L’Istituto di Studi di Politica Internazionale (Ispi) ricorda che la missione italiana in Niger si concretizza nello schieramento di un contingente forte di 470 militari, 130 mezzi terrestri, due aerei ed equipaggiamenti logistici per una missione che si protrarrà nel tempo e che andrà ad affiancare quella già in atto in Libia – la missione di assistenza sanitaria “Ippocrate” – composta da poco meno di 300 militari dislocati a Misurata, e a quella della NATO in Tunisia a cui prenderanno parte 60 soldati italiani. “Nel complesso delle operazioni militari euro-africane nell’area sub-sahariana, i soldati italiani si uniscono alla presenza della Germania (con mille uomini tra Mali e Niger), agli oltre 4mila francesi dell’operazione Barkhane, e ai mille statunitensi impegnati nella missione di contro-terrorismo in Niger e in Mali”. Insomma una compagnia di giro di quelle che hanno già fatto tanti danni in giro.

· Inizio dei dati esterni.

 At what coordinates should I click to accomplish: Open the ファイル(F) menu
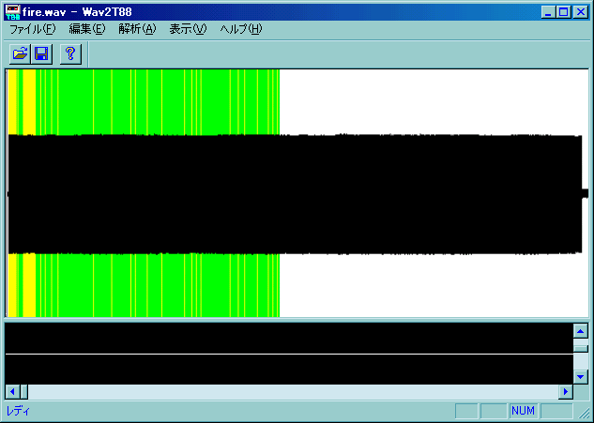coord(32,29)
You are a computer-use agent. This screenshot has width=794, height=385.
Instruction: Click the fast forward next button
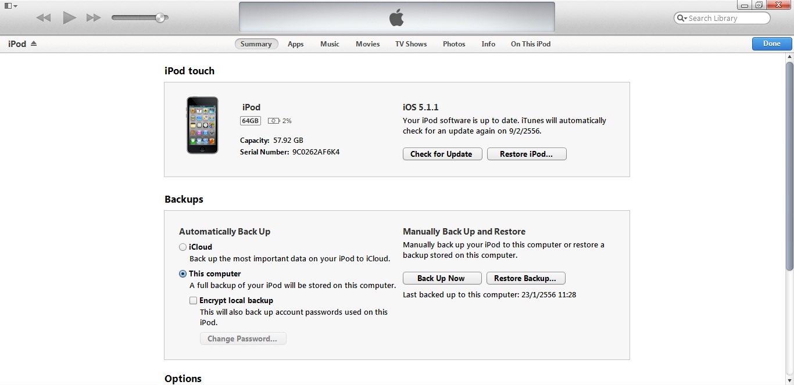pos(94,18)
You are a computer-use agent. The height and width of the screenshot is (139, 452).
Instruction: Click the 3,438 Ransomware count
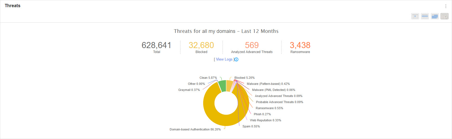click(x=300, y=45)

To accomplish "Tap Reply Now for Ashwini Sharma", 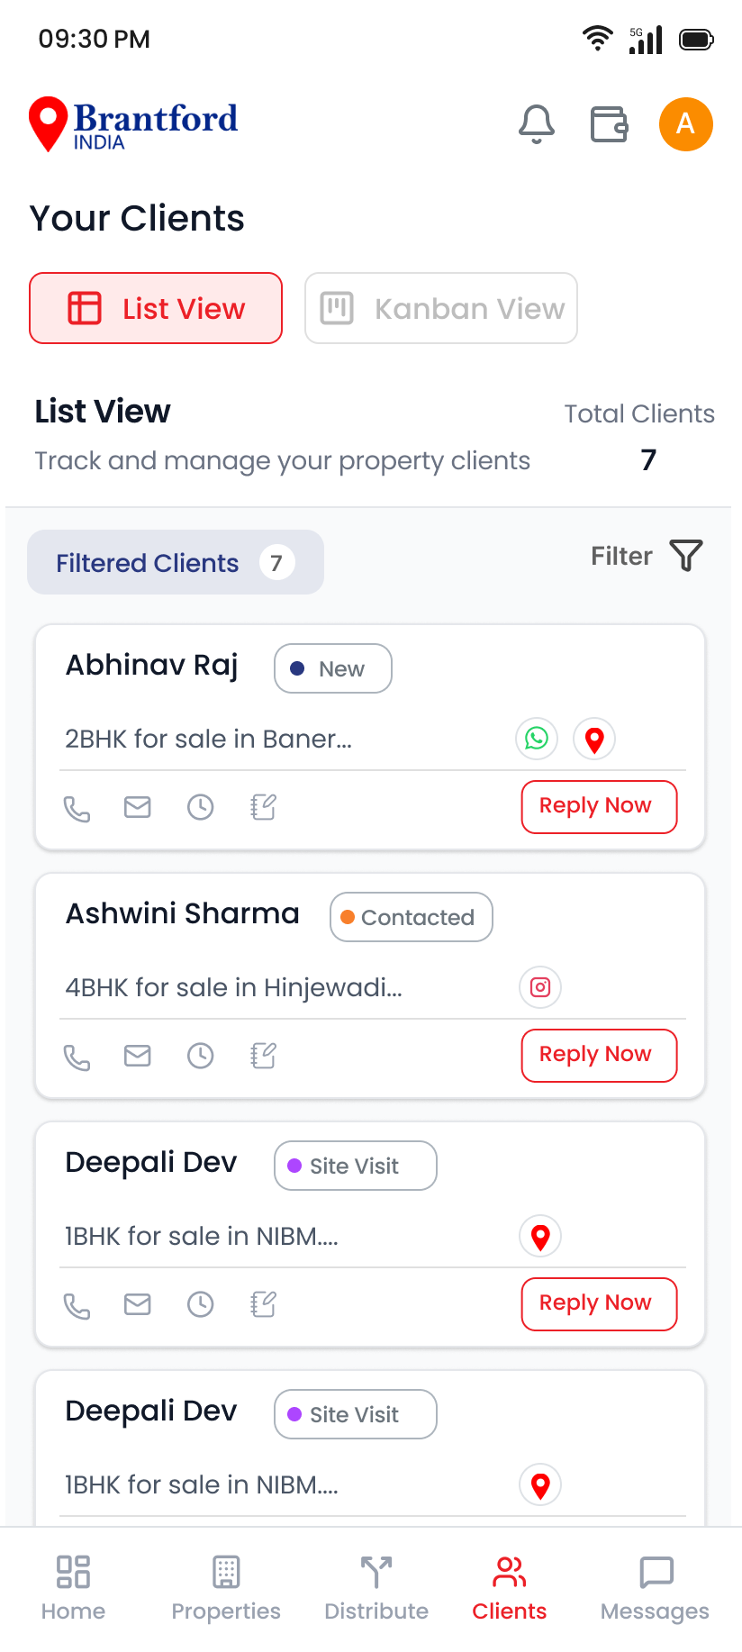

Inoltre non tutto è chiaro sul contesto in cui dovrebbe operare il contingente militare italiano. Il presidente del Niger Mahamadou Issoufou, come noto, avrebbe richiesto un chiarimento sull’impegno italiano nonostante nel paese siano già presenti 40 nostri soldati incaricati di pianificare la logistica della missione. E altrettanto sarebbe successo in Tunisia dove il premier Yussef al Shed avrebbe posto il veto al dispiegamento di 60 militari italiani incaricati di partecipare a una missione Nato per la prevenzione e la lotta al terrorismo. A gennaio subito dopo l’approvazione della missione militare in Niger da parte del nostro parlamento, fonti della presidenza francese rilanciate dalla radio pubblica Rfi avevano fatto sapere che il governo del Niger “nega di essere stato consultato e di essere d’accordo con l’iniziativa”. Pochi giorni dopo le “voci” francesi venivano confermate dal ministro degli Interni del Niger, Mohamed Bazoum, decisissimo nel smentire che il suo governo abbia mai chiesto un intervento italiano.